[Stored records]
------------------------------------------------------------------------
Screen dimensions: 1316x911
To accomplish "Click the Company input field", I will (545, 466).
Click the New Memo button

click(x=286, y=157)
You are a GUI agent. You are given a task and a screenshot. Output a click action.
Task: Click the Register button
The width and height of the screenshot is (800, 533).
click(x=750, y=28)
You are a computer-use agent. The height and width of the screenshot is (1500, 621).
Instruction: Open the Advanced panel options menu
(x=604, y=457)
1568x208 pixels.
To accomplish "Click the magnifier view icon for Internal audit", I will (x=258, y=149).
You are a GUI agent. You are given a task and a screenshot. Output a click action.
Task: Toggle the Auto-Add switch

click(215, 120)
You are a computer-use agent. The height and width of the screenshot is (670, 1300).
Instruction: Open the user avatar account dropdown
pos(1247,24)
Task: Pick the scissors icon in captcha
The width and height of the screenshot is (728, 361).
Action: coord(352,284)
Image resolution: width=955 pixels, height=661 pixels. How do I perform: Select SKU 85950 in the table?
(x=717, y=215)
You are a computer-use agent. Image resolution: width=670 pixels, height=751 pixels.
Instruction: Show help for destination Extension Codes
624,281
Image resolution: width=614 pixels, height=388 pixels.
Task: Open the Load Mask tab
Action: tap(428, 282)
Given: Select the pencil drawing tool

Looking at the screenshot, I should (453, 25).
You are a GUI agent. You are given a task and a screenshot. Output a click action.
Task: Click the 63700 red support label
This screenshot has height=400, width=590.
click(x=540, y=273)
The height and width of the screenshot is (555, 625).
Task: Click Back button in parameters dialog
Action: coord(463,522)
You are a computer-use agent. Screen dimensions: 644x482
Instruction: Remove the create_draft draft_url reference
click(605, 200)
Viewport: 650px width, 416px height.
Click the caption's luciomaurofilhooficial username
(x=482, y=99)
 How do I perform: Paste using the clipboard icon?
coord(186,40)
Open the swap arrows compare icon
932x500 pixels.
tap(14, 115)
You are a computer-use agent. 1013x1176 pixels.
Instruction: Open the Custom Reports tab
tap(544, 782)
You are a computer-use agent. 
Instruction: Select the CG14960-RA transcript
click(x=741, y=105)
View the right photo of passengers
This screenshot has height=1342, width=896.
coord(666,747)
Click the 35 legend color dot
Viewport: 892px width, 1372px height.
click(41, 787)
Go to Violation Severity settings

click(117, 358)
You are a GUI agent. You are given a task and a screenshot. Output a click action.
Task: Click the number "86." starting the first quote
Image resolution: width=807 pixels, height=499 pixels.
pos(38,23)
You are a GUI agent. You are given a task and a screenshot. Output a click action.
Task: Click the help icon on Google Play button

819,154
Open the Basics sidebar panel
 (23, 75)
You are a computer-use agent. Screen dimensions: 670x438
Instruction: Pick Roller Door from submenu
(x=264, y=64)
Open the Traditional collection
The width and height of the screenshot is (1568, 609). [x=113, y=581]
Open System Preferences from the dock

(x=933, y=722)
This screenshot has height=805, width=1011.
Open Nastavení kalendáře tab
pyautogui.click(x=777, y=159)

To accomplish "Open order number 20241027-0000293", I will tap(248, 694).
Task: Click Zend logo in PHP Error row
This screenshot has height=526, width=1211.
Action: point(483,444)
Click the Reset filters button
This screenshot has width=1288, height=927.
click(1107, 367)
------------------------------------------------------------------------
GOAL OF THE EXERCISE: The only acceptable answer is the full set of entries, repeated exactly.

RESULT OF THIS TASK:
Screen dimensions: 1316x911
To accomplish "Click the Company input field", I will (545, 466).
Click the New Memo button

click(x=286, y=157)
You are a GUI agent. You are given a task and a screenshot. Output a click action.
Task: Click the Register button
The width and height of the screenshot is (800, 533).
click(x=750, y=28)
You are a computer-use agent. The height and width of the screenshot is (1500, 621).
Instruction: Open the Advanced panel options menu
(x=604, y=457)
1568x208 pixels.
To accomplish "Click the magnifier view icon for Internal audit", I will (x=258, y=149).
You are a GUI agent. You are given a task and a screenshot. Output a click action.
Task: Toggle the Auto-Add switch

click(215, 120)
You are a computer-use agent. The height and width of the screenshot is (670, 1300).
Instruction: Open the user avatar account dropdown
pos(1247,24)
Task: Pick the scissors icon in captcha
The width and height of the screenshot is (728, 361).
Action: coord(352,284)
Image resolution: width=955 pixels, height=661 pixels. How do I perform: Select SKU 85950 in the table?
(x=717, y=215)
You are a computer-use agent. Image resolution: width=670 pixels, height=751 pixels.
Instruction: Show help for destination Extension Codes
624,281
Image resolution: width=614 pixels, height=388 pixels.
Task: Open the Load Mask tab
Action: tap(428, 282)
Given: Select the pencil drawing tool

Looking at the screenshot, I should (453, 25).
You are a GUI agent. You are given a task and a screenshot. Output a click action.
Task: Click the 63700 red support label
This screenshot has height=400, width=590.
click(x=540, y=273)
The height and width of the screenshot is (555, 625).
Task: Click Back button in parameters dialog
Action: coord(463,522)
You are a computer-use agent. Screen dimensions: 644x482
Instruction: Remove the create_draft draft_url reference
click(605, 200)
Viewport: 650px width, 416px height.
Click the caption's luciomaurofilhooficial username
(x=482, y=99)
 How do I perform: Paste using the clipboard icon?
coord(186,40)
Open the swap arrows compare icon
932x500 pixels.
tap(14, 115)
You are a computer-use agent. 1013x1176 pixels.
Instruction: Open the Custom Reports tab
tap(544, 782)
You are a computer-use agent. 
Instruction: Select the CG14960-RA transcript
click(x=741, y=105)
View the right photo of passengers
This screenshot has height=1342, width=896.
coord(666,747)
Click the 35 legend color dot
Viewport: 892px width, 1372px height.
click(41, 787)
Go to Violation Severity settings

click(117, 358)
You are a GUI agent. You are given a task and a screenshot. Output a click action.
Task: Click the number "86." starting the first quote
Image resolution: width=807 pixels, height=499 pixels.
pos(38,23)
You are a GUI agent. You are given a task and a screenshot. Output a click action.
Task: Click the help icon on Google Play button

819,154
Open the Basics sidebar panel
 (23, 75)
You are a computer-use agent. Screen dimensions: 670x438
Instruction: Pick Roller Door from submenu
(x=264, y=64)
Open the Traditional collection
The width and height of the screenshot is (1568, 609). [x=113, y=581]
Open System Preferences from the dock

(x=933, y=722)
This screenshot has height=805, width=1011.
Open Nastavení kalendáře tab
pyautogui.click(x=777, y=159)

To accomplish "Open order number 20241027-0000293", I will tap(248, 694).
Task: Click Zend logo in PHP Error row
This screenshot has height=526, width=1211.
Action: point(483,444)
Click the Reset filters button
This screenshot has width=1288, height=927.
click(1107, 367)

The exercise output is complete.